Wow, those guys over at The Ajax Experience just don’t get it. They think Ajax is a men’s club.
Compare the speakers list at SXSW Interactive or the speakers list at Webstock. If any women are thinking of investing in The Ajax Experience, I hope they will contact me for a consciousness-raising session before they send any money to this hormonally-handicapped outfit.
Dori Smith, author of numerous programming books and Mac books, commented on her blog, “I was reading Eric Meyer’s Blog today, because he’s a smart guy and has forgotten more about Web dev than most people will ever know. And he said, among some other things, that he’s speaking at SXSW Interactive. Dandy, wish I was there to hear it? until I noticed one of the topics he’s speaking on:
“Where Are the Women of Web Design?, an exploration of why there are so few female “leaders” in the Web design space, and how we might encourage more.

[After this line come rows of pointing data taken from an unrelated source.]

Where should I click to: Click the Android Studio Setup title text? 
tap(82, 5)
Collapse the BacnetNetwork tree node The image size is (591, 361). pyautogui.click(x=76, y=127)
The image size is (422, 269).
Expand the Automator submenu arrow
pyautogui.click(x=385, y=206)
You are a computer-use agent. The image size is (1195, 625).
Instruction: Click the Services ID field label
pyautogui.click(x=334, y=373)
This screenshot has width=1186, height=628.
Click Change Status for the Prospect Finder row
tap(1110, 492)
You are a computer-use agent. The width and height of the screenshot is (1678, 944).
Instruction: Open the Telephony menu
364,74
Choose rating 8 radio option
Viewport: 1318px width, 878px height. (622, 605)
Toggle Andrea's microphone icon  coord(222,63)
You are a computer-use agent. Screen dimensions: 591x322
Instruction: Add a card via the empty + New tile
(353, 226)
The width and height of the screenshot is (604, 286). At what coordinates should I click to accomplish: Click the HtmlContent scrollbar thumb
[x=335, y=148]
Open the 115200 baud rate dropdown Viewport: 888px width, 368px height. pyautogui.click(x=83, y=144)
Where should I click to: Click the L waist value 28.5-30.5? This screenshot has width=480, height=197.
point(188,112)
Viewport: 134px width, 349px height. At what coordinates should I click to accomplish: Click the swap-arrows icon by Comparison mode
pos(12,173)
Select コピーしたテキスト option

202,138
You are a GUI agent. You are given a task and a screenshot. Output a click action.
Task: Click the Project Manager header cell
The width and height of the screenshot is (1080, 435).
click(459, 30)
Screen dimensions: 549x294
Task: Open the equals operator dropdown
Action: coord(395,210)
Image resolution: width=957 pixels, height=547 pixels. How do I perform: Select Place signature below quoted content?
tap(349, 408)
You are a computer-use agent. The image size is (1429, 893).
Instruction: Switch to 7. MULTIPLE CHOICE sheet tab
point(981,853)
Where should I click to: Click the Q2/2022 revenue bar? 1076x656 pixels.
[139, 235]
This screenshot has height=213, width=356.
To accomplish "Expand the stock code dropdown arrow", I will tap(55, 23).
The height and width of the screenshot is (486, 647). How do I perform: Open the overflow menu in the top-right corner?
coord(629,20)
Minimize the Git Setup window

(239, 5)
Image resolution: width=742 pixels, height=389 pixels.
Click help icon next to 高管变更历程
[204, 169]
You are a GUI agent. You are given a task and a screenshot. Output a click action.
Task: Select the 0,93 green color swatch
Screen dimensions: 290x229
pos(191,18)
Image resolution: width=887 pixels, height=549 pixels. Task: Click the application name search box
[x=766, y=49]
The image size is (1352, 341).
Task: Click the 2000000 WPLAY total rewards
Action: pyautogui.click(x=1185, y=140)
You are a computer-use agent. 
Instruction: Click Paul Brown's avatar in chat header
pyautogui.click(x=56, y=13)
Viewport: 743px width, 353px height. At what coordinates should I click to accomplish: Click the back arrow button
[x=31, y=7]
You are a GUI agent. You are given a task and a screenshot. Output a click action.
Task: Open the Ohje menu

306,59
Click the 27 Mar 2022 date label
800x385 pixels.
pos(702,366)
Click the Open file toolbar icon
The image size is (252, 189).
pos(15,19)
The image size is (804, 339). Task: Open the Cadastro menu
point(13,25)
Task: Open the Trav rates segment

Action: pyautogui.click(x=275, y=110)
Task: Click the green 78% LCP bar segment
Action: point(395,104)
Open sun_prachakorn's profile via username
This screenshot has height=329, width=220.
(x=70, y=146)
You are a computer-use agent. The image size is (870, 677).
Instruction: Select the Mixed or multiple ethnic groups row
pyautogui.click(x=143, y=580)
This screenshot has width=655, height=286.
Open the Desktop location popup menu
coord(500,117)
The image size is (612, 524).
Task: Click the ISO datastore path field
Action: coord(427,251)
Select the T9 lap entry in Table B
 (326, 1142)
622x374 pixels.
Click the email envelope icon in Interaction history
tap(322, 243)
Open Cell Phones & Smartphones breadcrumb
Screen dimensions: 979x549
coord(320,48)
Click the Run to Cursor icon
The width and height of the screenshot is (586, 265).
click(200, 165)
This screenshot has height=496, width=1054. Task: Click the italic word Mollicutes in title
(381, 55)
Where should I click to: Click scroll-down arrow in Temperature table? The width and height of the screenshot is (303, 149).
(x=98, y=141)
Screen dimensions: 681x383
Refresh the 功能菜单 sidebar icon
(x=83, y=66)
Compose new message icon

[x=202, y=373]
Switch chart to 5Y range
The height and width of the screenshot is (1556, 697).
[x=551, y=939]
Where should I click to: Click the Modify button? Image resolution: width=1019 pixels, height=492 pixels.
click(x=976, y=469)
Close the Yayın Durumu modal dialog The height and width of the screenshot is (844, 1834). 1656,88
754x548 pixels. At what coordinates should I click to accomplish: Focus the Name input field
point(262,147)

Think about that one for a moment. And then another moment.”
Dori rightly feels that there are some women out there who are qualified to talk on this topic. Eric Meyer is a CSS god, in my opinion, but that is not the same as a goddess, now is it?
Miraz Jordan chimed in on her blog with some suggested women in Web Design. I would offer up Dori and Miraz as women in this field who are influential myself, and could add quite a few more. How about:
- Molly Holzschlag
- Elizabeth Castro
- Sharron Rush
- Robin Williams
- J. Tarin Towers
- Shirley Kaiser
- Lynda Weinman
- Linda Rathgerber
- Zoe Gillenwater
- Stephanie Sullivan
And I’m just getting warmed up here! How about some more names, folks?
MIT Women’s Technology Program “The WTP is a residential summer program in the MIT Dept. of Electrical Engineering and Computer Science to introduce high school girls to EECS in the summer after 11th grade.
Their goal: increasing high school girls interest and confidence in pursuing electrical engineering and computer science.
The four-week program includes classes in computer science, electrical engineering, and mathematics taught by women PhD candidates in the MIT EECS Department, and allows girls to explore through hands-on experiments and team-based projects.”